- Work to complete
Transcribe every one of the rows below word for word, keeping each line unchanged.

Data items

+--

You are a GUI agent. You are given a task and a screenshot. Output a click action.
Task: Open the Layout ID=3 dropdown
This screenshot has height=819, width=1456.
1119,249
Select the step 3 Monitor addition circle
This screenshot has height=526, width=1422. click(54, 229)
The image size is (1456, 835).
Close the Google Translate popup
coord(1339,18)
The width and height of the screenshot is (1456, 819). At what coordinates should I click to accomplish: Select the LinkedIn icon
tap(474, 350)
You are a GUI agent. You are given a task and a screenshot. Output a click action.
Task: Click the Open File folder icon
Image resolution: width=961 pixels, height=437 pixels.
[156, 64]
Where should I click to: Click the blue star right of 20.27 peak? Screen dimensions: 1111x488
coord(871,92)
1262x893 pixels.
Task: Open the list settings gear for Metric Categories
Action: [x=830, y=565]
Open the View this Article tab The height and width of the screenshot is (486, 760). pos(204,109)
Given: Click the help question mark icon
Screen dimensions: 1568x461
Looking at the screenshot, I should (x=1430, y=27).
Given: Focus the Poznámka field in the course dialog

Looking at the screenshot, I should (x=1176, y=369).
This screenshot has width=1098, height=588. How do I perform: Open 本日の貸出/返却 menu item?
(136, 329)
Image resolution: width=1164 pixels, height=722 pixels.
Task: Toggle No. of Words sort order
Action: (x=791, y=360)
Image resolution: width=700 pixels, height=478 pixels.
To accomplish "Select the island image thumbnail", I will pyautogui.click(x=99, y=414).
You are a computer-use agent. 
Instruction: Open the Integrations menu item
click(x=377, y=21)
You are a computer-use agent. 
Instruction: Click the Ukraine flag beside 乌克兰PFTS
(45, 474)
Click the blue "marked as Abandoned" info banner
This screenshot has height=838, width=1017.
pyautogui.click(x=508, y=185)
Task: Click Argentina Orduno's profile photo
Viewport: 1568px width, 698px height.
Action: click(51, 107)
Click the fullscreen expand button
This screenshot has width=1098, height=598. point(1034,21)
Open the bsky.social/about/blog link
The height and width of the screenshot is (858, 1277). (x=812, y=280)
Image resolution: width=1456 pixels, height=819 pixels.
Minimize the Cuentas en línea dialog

+--

- Expected answer
You are a GUI agent. You are given a task and a screenshot. Output a click action.
Task: Open the Layout ID=3 dropdown
This screenshot has height=819, width=1456.
1119,249
Select the step 3 Monitor addition circle
This screenshot has height=526, width=1422. click(54, 229)
The image size is (1456, 835).
Close the Google Translate popup
coord(1339,18)
The width and height of the screenshot is (1456, 819). At what coordinates should I click to accomplish: Select the LinkedIn icon
tap(474, 350)
You are a GUI agent. You are given a task and a screenshot. Output a click action.
Task: Click the Open File folder icon
Image resolution: width=961 pixels, height=437 pixels.
[156, 64]
Where should I click to: Click the blue star right of 20.27 peak? Screen dimensions: 1111x488
coord(871,92)
1262x893 pixels.
Task: Open the list settings gear for Metric Categories
Action: [x=830, y=565]
Open the View this Article tab The height and width of the screenshot is (486, 760). pos(204,109)
Given: Click the help question mark icon
Screen dimensions: 1568x461
Looking at the screenshot, I should (x=1430, y=27).
Given: Focus the Poznámka field in the course dialog

Looking at the screenshot, I should (x=1176, y=369).
This screenshot has width=1098, height=588. How do I perform: Open 本日の貸出/返却 menu item?
(136, 329)
Image resolution: width=1164 pixels, height=722 pixels.
Task: Toggle No. of Words sort order
Action: (x=791, y=360)
Image resolution: width=700 pixels, height=478 pixels.
To accomplish "Select the island image thumbnail", I will pyautogui.click(x=99, y=414).
You are a computer-use agent. 
Instruction: Open the Integrations menu item
click(x=377, y=21)
You are a computer-use agent. 
Instruction: Click the Ukraine flag beside 乌克兰PFTS
(45, 474)
Click the blue "marked as Abandoned" info banner
This screenshot has height=838, width=1017.
pyautogui.click(x=508, y=185)
Task: Click Argentina Orduno's profile photo
Viewport: 1568px width, 698px height.
Action: click(51, 107)
Click the fullscreen expand button
This screenshot has width=1098, height=598. point(1034,21)
Open the bsky.social/about/blog link
The height and width of the screenshot is (858, 1277). (x=812, y=280)
Image resolution: width=1456 pixels, height=819 pixels.
Minimize the Cuentas en línea dialog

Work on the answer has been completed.